%%

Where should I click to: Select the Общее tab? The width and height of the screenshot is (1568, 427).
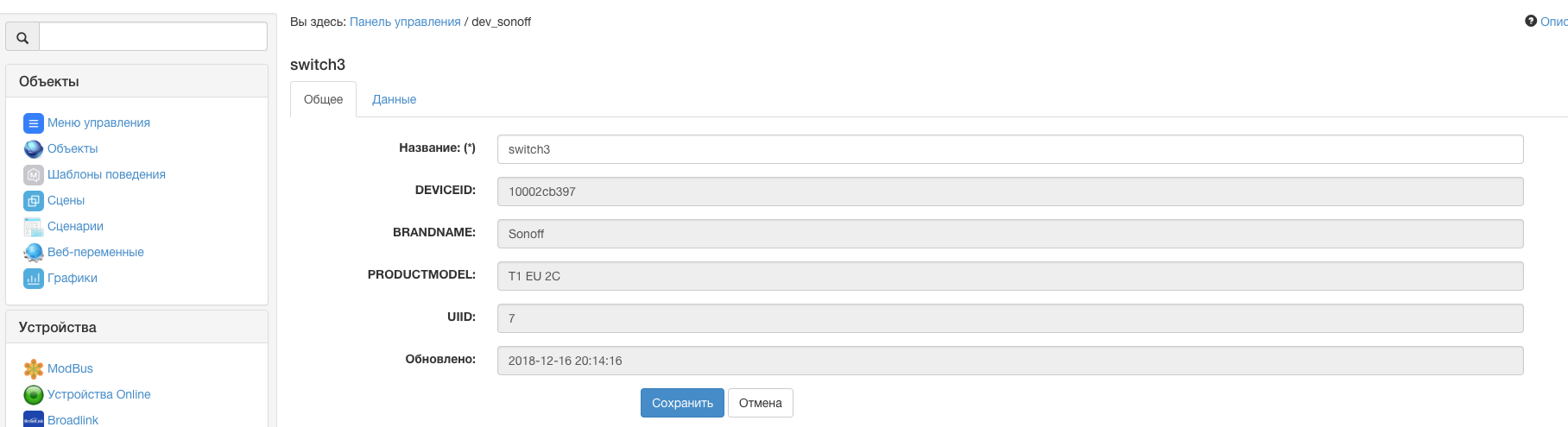(x=323, y=100)
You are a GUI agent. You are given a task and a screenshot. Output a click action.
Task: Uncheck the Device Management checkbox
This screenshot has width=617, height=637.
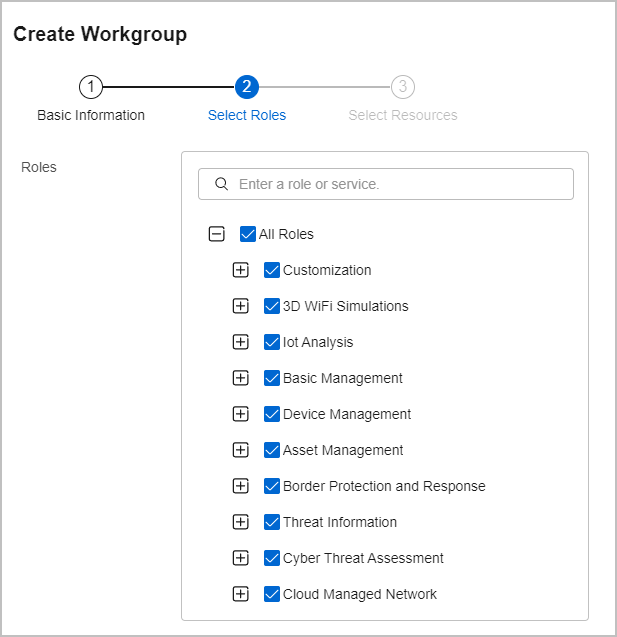272,414
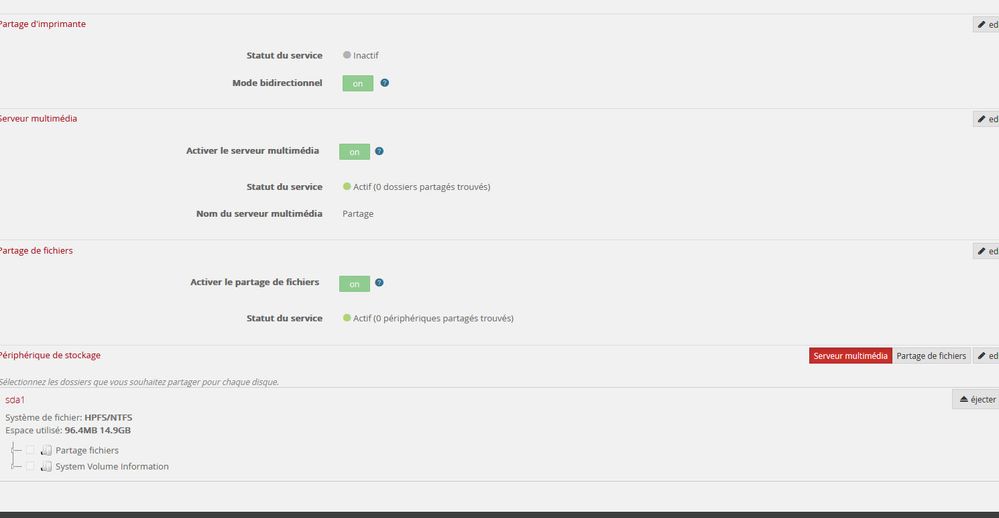
Task: Open help for Activer le serveur multimédia
Action: click(380, 152)
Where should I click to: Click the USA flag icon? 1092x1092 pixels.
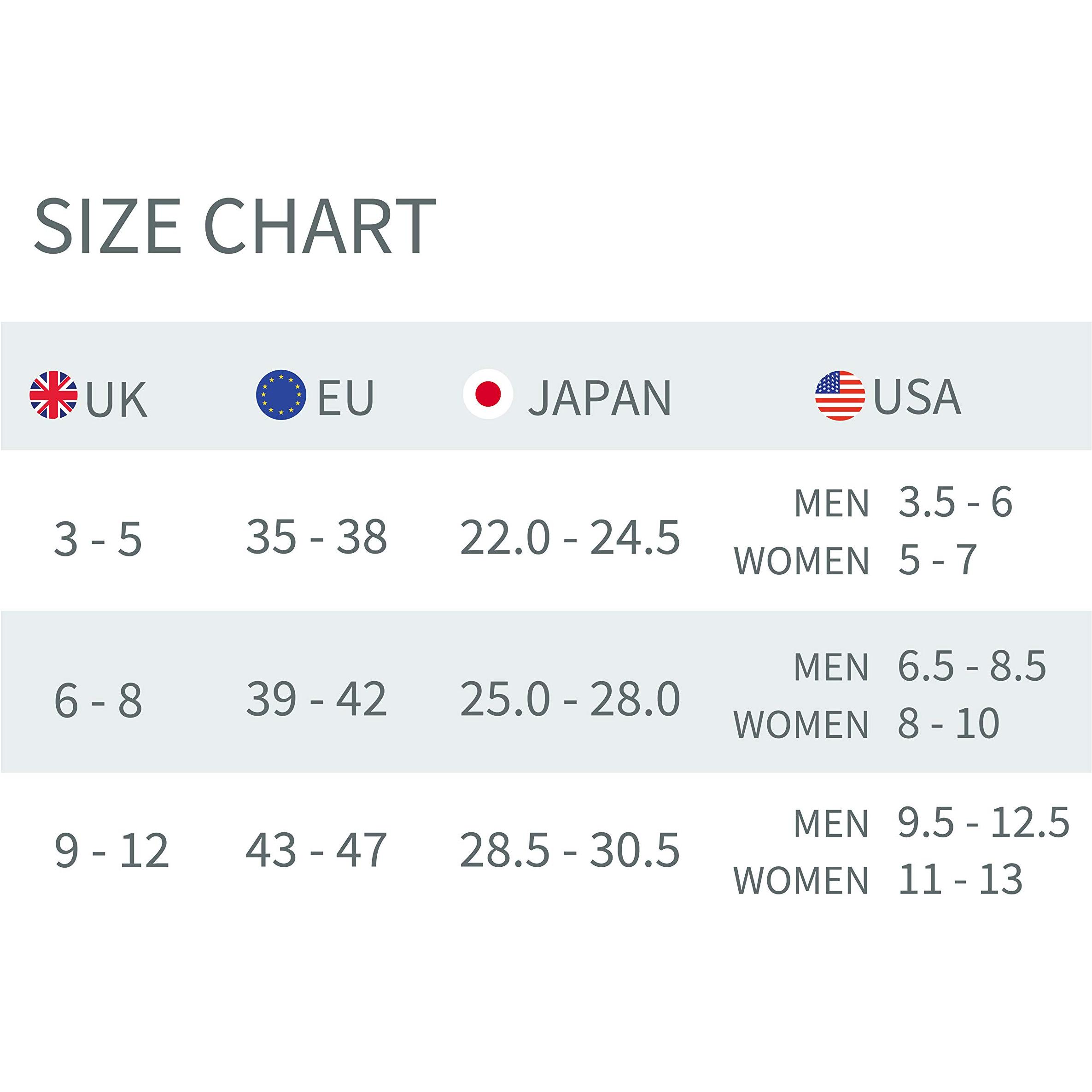click(x=840, y=395)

%%

**Task brief:**
Could you write out the records exactly while omitting every picture?

**Response area:**
Where should I click to: Select the Общее tab? The width and height of the screenshot is (1568, 427).
(x=323, y=100)
You are a GUI agent. You are given a task and a screenshot. Output a click action.
Task: Uncheck the Device Management checkbox
This screenshot has width=617, height=637.
272,414
Task: Open help for Activer le serveur multimédia
Action: click(380, 152)
Where should I click to: Click the USA flag icon? 1092x1092 pixels.
click(x=840, y=395)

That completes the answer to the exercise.